Whatever you find works for you, try to keep up with developments the best you can.
Gardens: but remember, every place is different and you will find that your services and
expertise will be different than other libraries, and that’s okay. I have loved this garden metaphor
9. for library data services from Jamene Brooks-Keifer since she presented it at the Midwest Data
Librarians Symposium back in 2014, and I think it is still important to realize that every place will
implement RDM services in a different way. Do what is best for your institution - based on
assessment - another one of the skills. I tried holding hour long workshops at various times, and
eventually discovered that longer bootcamps when there were no classes was a better way to
deliver services to graduate students and faculty. I also did some collaborative bootcamps with
data librarians at other universities in the state, but I noticed after a couple of years, that the
universities that had been running the bootcamps before I started, had fewer and fewer people.

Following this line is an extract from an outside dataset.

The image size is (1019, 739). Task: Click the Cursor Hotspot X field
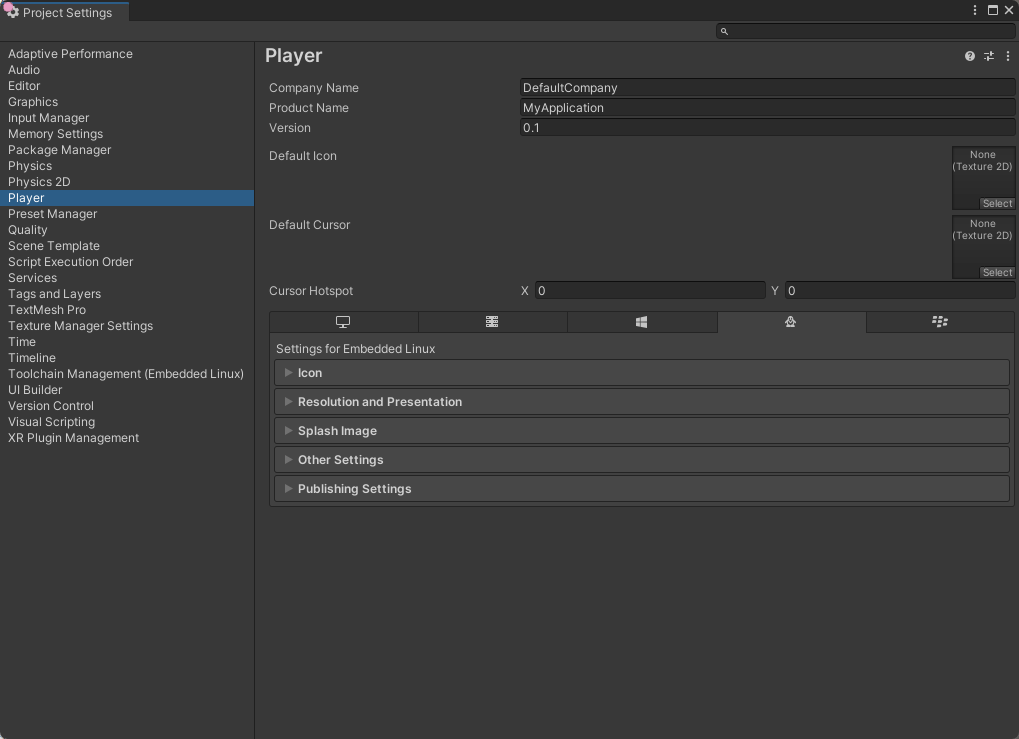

They had lots of people in other sessions, but the basic bootcamps weren’t as important. I’m
sure I would have eventually found the same thing. Developing a service is an iterative process
and you have to be flexible to the needs of your researchers.

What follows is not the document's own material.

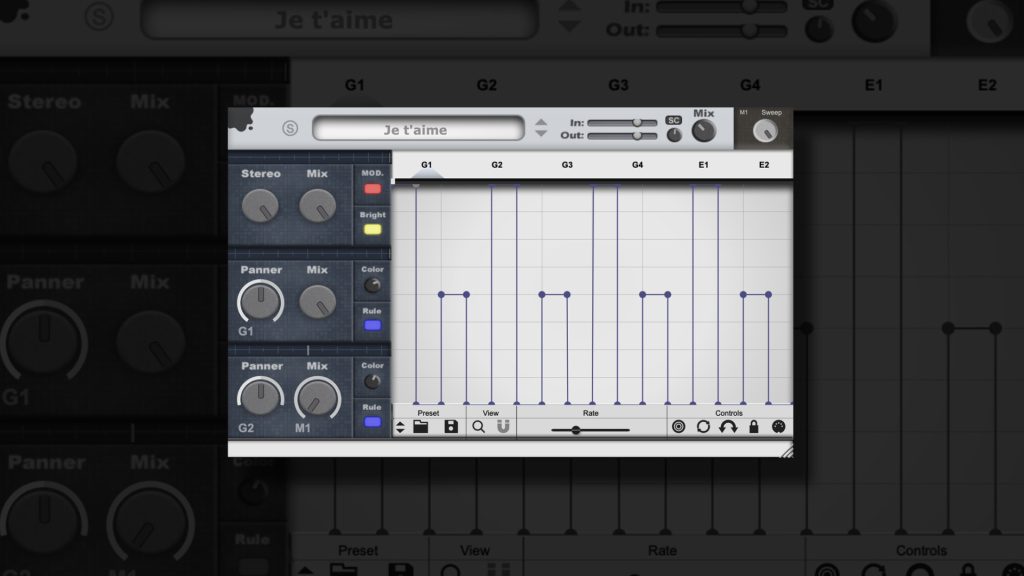
Task: Click the preset stepper arrows beside the name field
Action: click(x=541, y=128)
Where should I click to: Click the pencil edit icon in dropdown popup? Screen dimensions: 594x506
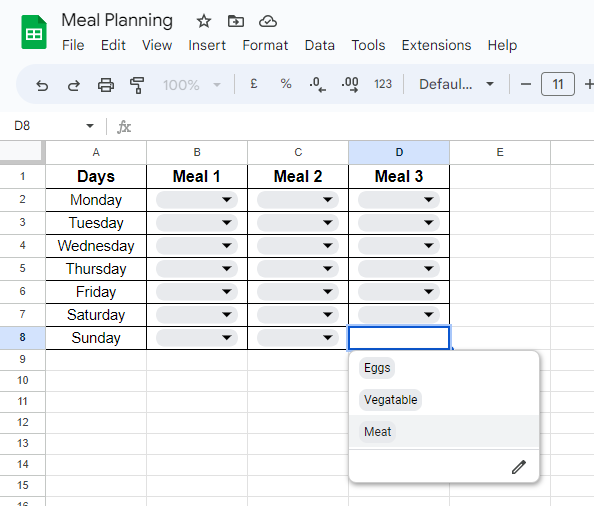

Reference desk women: Finally, I’m not advocating that we ignore data science. But, I believe
that if we give up the parts of our profession that differentiate us from data science, we devalue
ourselves. We are bowing to the people who think librarianship isn’t valuable because it is a
female profession, and see computer and data science as male so more important. Our
combination of soft skills AND computing and data skills is what makes us more useful than a
programmer or statistician who can’t ask the right questions to figure out what a researcher
needs. And because we have a holistic view of the whole research process, we can be of more
help than the grants administrator who just worries about policy compliance. We know how to
work with all the groups involved with RDM and bring them together as a service that truly
meets the needs of researchers.
Thank you for joining the webinar today. I am happy to answer any questions now, or in the
future. Please think of this as the start of a conversation on data librarianship.